Material provided Block Start

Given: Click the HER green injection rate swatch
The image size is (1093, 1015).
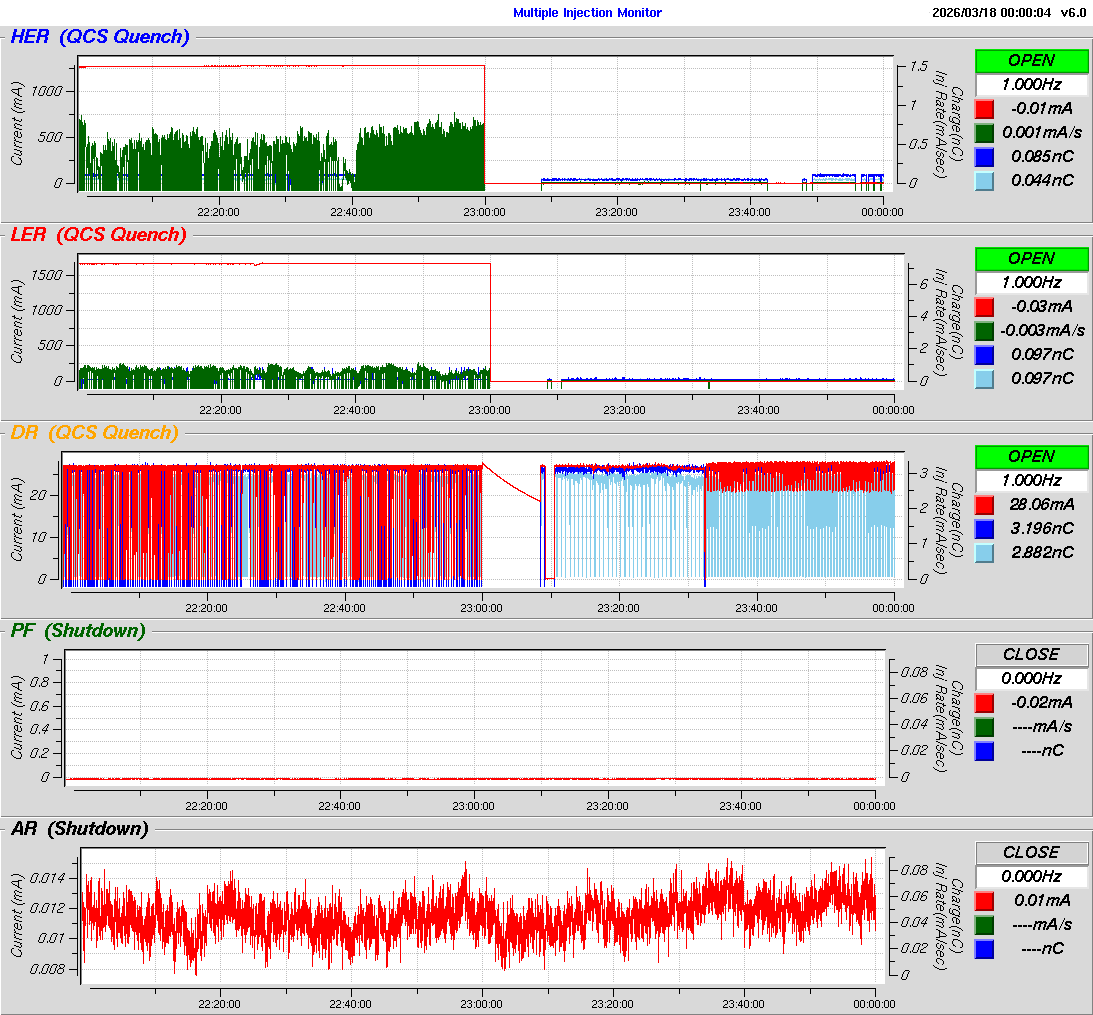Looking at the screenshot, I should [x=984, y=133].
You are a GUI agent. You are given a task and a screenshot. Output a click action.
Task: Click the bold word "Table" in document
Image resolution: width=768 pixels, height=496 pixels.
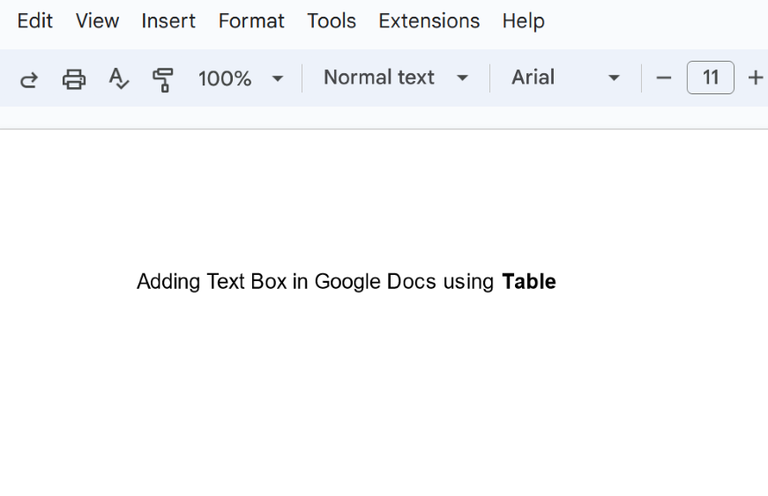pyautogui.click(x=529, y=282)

Material provided Block End

### Work to be completed
What is needed is every record above printed exactly, with no pictures.

### Reply to the task
Given: Click the HER green injection rate swatch
The image size is (1093, 1015).
Looking at the screenshot, I should [x=984, y=133].
You are a GUI agent. You are given a task and a screenshot. Output a click action.
Task: Click the bold word "Table" in document
Image resolution: width=768 pixels, height=496 pixels.
pyautogui.click(x=529, y=282)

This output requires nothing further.